What you’ll learn (learning objectives)
-
Understand what a Knowledge Store is and where it fits in an enrichment pipeline
Learn how the knowledge store captures outputs from enrichment—such as extracted text, entities, key-value pairs, tables, metadata, and OCR output—and persists them in structured forms. -
Understand why a Knowledge Store is essential for persisting structured information
See how storing enriched outputs enables auditability, re-use, and downstream analytics without re-running costly enrichment steps. -
Organize enriched data using projections (table and file projections)
Learn common projection types (relational-style tables and file formats like JSON and Parquet) and when to use each for querying, analytics, or bulk processing. -
Configure a Knowledge Store within your enrichment pipeline and access its output
Walk through configuring the store so enriched artifacts are written to persistent targets, and learn how to consume those outputs from tools like Power BI, Azure Synapse, and Logic Apps.
A knowledge store is not just storage — it’s the bridge between enrichment (extracting meaning from documents) and downstream systems that need structured, queryable, and analyzable data.

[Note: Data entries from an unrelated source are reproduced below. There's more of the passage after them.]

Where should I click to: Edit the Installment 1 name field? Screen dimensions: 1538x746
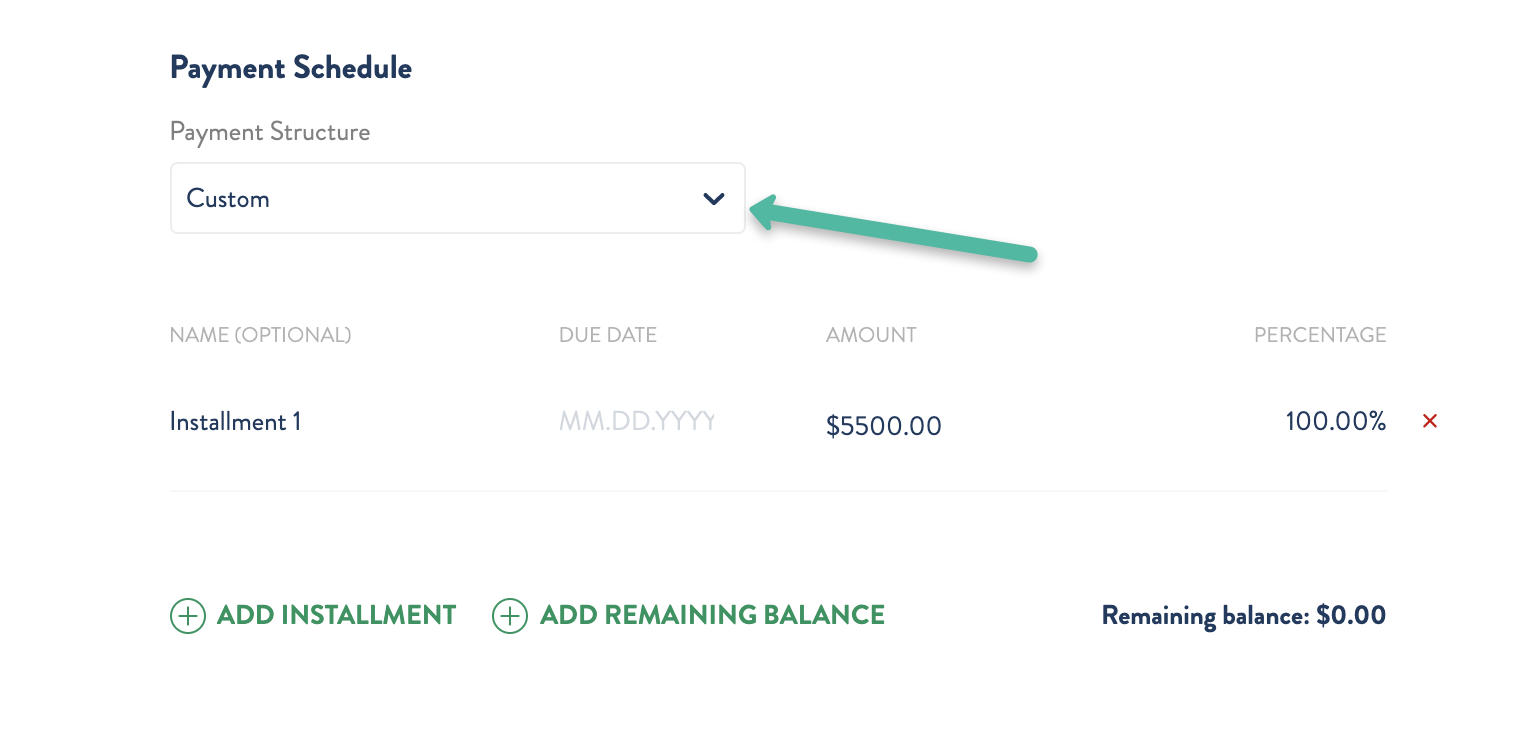(x=236, y=422)
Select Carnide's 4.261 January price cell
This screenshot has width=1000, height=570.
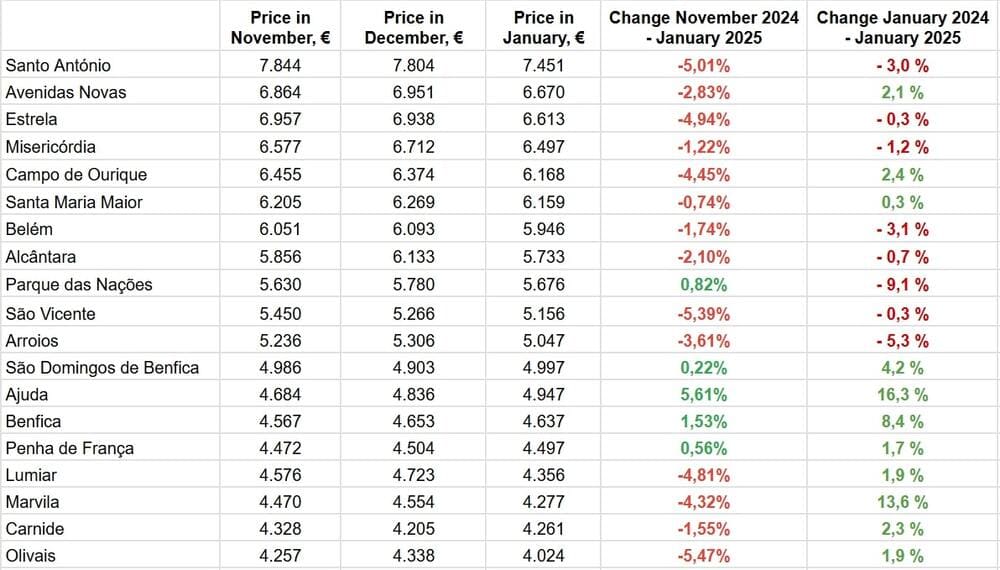543,528
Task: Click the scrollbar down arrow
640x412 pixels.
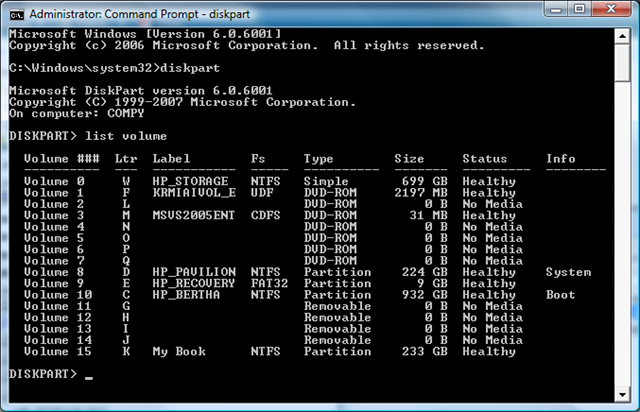Action: [x=622, y=392]
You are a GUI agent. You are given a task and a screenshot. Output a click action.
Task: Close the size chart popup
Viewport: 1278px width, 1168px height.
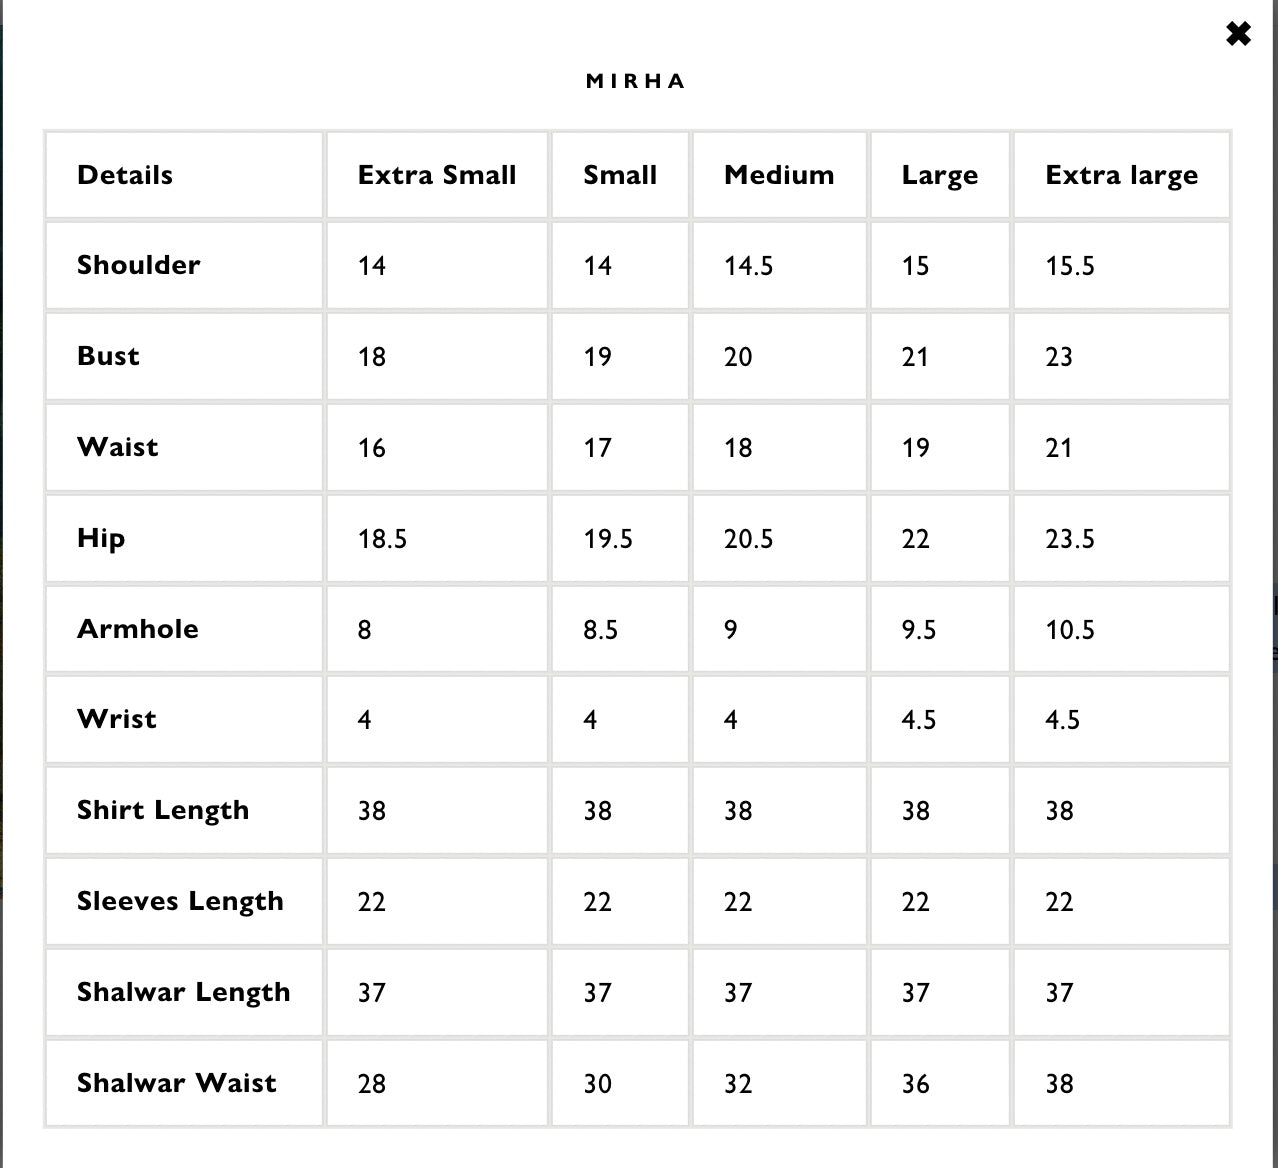tap(1238, 34)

What is a Knowledge Store?
A Knowledge Store is a structured persistence layer that receives enrichment outputs and writes them into formats suitable for downstream consumption. Instead of only storing raw documents, a knowledge store preserves the enriched artifacts—entities, relationships, tables, and metadata—so you can query, audit, and analyze results without re-running enrichment. Key benefits:- Persistent, auditable enriched outputs
- Reuse across analytics, reporting, and automation
- Reduced compute cost by avoiding repeated enrichment runs
- Flexible outputs for BI tools, data warehouses, and data lakes
How a Knowledge Store fits into the enrichment pipeline
An enrichment pipeline takes raw documents (PDFs, images, Office files, etc.), applies extractors and cognitive skills, and emits enriched artifacts. The knowledge store captures those artifacts and projects them into target structures (tables, JSON, Parquet, or file hierarchies) for long-term use. Typical flow:- Ingest documents into the enrichment pipeline.
- Run cognitive skills to extract text, OCR, entities, key-value pairs, and tables.
- Persist enriched outputs to the knowledge store.
- Consume persisted outputs from BI or analytics tools.
Common projection types and when to use them
Choosing the right projection type affects query, analytics, and storage goals. Use the following table to decide which projection best fits your use case.| Projection Type | Use Case | Best for |
|---|---|---|
| Table projection | Relational queries and reporting | Power BI, SQL-based analysis, Azure Synapse |
| JSON file projection | Flexible, nested document storage and event-driven processing | Data lakes, downstream ETL, ad-hoc processing |
| Parquet file projection | Columnar, compressed storage for large-scale analytics | Batch analytics, Spark, Synapse Analytics |
| File projection (raw artifacts) | Store original enriched artifacts and metadata | Auditability, backup, document-level replay |
Configuring a Knowledge Store
When configuring a knowledge store:- Define projections that map enrichment outputs to target formats (tables, JSON, Parquet, or file hierarchies).
- Map fields and relationships so relational projections preserve entity context.
- Select storage targets (Azure Storage accounts, Data Lake, or Synapse).
- Configure access and retention policies to support audit and compliance needs.
- Identify the outputs you need (entities, tables, KV pairs).
- Choose projection types for each output based on query and processing needs.
- Configure mappings and storage targets in the enrichment pipeline.
- Validate persisted data using sample queries or BI tooling.
Consuming Knowledge Store outputs
Persisted outputs can be consumed by a variety of tools and services:- Power BI: Connect to table projections or Synapse for visualization and dashboards.
- Azure Synapse: Query Parquet or table projections for large-scale analytics.
- Logic Apps / Power Automate: Trigger workflows based on new files or metadata writes.
- Custom apps: Use SDKs or REST endpoints to query or download persisted artifacts.
Design considerations and best practices
- Model projections for common query patterns to avoid expensive joins or transformations at query time.
- Prefer Parquet for large-scale analytical workloads due to columnar storage and compression.
- Use table projections when you need relational querying with BI tools.
- Keep raw enriched artifacts for auditability and reprocessing scenarios.
- Apply retention policies and role-based access control to secure persisted outputs.
Next steps
- Review your enrichment pipeline outputs and decide which artifacts to persist.
- Map those artifacts to projection types that match your analytics and reporting needs.
- Configure a Knowledge Store in your pipeline and validate with sample data.
- Connect Power BI, Synapse, or other services to begin consuming and visualizing your enriched data.